I’m no more able to explain why some bits don’t work for me at all, like the Victor and Neil scene near the beginning of “Staff Party.” Neil is preparing to lose his virginity to his high school girlfriend Sherri, and who better to advise him on what to expect when you’re expecting camp nookie than self-described sexual legend Victor Pulak? Victor tells Neil women love fragrant smelling balls, then encourages Neil to douse his testicles with cologne as if he’s sprinkling vinegar on spring mix. The bit seemed funny, but somehow it didn’t work for me. At Camp Firewood, one man’s joke trash is another’s joke treasure.
As the only person in America to have watched First Day Of Camp one episode at a time, I’ve had a lot of time to think about how watching it that way has affected my experience. “Staff Party” feels like a bit of a slowdown, not only in terms of plot, but also how funny it is.
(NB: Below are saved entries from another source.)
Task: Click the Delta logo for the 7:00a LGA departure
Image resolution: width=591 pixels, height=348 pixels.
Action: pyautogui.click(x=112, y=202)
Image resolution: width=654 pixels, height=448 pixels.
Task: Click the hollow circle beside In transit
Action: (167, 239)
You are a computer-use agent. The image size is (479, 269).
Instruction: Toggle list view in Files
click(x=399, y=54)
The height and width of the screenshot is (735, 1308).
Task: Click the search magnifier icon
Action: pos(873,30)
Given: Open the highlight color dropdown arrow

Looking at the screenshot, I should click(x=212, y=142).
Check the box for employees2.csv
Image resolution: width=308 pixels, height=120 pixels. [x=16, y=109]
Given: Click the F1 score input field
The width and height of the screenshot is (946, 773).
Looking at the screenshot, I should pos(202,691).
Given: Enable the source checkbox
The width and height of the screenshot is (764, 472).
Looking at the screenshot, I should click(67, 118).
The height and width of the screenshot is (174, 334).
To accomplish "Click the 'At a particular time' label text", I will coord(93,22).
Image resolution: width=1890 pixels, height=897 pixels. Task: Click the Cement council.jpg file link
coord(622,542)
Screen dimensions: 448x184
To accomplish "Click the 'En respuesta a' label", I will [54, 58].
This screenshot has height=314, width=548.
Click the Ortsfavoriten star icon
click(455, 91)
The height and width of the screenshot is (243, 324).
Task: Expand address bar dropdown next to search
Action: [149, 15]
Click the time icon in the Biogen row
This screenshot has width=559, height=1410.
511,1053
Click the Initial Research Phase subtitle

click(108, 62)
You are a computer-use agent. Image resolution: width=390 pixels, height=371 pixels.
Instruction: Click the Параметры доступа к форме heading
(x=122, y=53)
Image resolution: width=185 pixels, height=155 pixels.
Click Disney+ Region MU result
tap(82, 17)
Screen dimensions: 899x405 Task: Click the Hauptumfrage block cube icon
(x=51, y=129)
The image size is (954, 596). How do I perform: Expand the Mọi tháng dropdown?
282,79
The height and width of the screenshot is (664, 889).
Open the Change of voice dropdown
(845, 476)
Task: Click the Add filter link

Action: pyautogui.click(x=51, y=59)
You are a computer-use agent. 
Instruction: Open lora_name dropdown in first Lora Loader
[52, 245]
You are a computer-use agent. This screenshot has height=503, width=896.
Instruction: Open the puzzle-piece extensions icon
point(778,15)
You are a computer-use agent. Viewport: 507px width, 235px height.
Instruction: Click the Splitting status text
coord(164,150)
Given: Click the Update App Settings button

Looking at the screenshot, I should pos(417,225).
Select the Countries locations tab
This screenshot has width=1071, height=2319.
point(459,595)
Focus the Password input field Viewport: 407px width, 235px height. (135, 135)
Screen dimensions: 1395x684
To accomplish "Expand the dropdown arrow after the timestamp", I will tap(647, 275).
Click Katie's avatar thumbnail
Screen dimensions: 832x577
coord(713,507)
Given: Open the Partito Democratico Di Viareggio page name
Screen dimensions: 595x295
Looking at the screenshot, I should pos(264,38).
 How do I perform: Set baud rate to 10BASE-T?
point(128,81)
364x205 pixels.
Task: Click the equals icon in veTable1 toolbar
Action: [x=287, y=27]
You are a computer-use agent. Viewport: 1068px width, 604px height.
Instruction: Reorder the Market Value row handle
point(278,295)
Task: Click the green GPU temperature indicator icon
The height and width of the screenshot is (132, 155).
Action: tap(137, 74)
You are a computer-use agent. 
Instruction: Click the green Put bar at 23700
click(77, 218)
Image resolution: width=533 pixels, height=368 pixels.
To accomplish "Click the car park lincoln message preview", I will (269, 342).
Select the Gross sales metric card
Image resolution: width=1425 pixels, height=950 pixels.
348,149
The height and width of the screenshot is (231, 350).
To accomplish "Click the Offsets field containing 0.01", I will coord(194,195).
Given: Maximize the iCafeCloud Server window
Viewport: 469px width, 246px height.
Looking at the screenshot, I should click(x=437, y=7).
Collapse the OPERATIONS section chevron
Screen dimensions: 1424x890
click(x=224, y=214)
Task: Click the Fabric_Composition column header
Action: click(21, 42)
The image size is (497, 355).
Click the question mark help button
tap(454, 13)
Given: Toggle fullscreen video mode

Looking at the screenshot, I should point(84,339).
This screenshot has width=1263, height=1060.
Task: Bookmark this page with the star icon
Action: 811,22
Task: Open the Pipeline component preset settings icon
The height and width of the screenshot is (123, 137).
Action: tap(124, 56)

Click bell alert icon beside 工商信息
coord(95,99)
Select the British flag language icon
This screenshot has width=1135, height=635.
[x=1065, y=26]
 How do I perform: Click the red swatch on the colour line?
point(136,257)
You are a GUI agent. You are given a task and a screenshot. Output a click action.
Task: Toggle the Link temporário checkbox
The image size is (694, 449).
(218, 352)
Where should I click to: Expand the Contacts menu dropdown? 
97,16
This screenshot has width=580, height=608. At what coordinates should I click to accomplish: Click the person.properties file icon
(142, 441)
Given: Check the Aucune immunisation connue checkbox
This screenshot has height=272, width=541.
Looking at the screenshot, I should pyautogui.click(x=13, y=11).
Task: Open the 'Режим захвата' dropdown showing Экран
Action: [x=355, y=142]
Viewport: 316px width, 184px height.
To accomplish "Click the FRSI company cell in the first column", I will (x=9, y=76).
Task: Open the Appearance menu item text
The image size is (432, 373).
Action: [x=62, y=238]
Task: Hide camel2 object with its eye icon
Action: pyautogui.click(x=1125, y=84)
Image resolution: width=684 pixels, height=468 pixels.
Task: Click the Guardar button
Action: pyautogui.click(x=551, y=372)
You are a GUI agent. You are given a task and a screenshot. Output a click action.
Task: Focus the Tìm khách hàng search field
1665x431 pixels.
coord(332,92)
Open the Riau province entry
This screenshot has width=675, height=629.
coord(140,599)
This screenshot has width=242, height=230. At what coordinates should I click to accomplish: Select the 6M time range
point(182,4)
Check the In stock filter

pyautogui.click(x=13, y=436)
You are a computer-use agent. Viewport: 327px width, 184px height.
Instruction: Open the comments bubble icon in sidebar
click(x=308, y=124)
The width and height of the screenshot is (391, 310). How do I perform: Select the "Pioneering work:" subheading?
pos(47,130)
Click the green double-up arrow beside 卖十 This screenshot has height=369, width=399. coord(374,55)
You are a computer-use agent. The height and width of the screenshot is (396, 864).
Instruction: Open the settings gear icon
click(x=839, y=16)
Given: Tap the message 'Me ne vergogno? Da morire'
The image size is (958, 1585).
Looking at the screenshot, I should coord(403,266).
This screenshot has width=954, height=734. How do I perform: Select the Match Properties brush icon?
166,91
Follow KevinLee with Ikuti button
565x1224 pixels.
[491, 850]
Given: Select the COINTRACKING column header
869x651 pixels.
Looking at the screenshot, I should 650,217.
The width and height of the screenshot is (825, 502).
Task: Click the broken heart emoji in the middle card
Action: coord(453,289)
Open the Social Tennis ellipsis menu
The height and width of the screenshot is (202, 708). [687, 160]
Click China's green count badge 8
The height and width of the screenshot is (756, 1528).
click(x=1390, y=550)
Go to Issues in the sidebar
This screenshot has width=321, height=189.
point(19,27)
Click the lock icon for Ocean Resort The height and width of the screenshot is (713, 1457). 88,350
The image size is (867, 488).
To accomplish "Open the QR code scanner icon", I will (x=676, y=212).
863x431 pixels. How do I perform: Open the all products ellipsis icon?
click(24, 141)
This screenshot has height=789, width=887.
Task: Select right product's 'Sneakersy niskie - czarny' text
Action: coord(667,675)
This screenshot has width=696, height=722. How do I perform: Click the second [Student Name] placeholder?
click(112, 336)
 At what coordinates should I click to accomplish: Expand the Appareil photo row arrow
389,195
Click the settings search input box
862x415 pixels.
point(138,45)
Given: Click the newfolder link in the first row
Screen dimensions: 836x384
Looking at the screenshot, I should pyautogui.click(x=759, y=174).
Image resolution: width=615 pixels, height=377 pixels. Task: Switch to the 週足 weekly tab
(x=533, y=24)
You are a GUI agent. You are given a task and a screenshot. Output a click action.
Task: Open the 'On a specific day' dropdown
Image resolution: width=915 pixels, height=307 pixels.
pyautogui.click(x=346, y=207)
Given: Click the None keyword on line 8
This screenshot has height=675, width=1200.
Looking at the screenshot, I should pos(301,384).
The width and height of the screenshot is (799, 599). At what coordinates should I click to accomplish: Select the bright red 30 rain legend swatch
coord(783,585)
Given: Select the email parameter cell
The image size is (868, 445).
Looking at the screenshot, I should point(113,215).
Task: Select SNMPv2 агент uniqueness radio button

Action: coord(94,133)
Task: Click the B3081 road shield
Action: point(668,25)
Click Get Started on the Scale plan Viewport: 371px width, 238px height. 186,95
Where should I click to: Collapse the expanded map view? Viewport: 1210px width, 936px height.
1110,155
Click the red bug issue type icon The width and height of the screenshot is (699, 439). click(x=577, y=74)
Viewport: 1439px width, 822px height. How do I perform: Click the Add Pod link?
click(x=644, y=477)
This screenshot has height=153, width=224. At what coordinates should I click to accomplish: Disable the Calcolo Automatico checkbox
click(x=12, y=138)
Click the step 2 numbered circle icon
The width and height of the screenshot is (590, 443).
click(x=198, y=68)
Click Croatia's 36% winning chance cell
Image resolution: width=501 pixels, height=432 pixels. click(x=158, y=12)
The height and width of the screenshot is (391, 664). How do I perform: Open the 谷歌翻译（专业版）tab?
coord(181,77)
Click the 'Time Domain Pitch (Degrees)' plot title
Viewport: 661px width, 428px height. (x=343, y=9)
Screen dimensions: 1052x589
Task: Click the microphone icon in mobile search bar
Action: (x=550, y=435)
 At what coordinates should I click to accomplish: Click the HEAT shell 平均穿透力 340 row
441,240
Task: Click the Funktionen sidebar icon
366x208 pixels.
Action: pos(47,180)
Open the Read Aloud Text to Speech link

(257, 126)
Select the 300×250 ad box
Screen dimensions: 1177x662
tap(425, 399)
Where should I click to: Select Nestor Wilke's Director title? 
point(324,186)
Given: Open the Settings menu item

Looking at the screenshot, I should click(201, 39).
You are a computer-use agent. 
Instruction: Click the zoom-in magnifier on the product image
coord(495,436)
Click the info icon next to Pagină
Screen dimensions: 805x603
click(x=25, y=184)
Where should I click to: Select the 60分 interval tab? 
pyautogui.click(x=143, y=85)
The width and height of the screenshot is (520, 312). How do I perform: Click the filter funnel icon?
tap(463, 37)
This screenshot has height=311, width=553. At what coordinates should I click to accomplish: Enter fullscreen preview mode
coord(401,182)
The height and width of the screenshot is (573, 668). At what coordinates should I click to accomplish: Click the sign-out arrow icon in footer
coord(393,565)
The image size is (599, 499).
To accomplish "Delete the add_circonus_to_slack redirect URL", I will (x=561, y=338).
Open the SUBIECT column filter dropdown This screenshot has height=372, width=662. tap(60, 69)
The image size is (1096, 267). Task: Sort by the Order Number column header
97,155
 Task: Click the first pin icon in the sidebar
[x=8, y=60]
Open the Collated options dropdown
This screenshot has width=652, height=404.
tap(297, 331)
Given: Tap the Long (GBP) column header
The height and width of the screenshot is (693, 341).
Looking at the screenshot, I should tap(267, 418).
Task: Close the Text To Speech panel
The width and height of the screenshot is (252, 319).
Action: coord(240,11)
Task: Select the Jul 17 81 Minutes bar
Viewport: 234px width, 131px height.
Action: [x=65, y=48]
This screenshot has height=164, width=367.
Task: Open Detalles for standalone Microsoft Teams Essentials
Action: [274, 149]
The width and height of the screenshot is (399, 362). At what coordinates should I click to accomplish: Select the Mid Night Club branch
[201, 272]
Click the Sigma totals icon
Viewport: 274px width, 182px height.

Then again, if someone told me they thought this was the funniest episode of the show, there would be no reason to doubt them. Between the ability to watch as much or as little of the show at whatever pace and the seemingly random hit-to-miss ratio of the jokes, First Day Of Camp can be a dramatically different experience from viewer to viewer.
Much of “Staff Party” is devoted to sorting out the love triangles that remain in play at Camp Firewood after the McKinley-Ben-Susie-Claude love quadrilateral sorted itself out between that magical zoot suit and Susie’s discomfort with her legal inability to consent.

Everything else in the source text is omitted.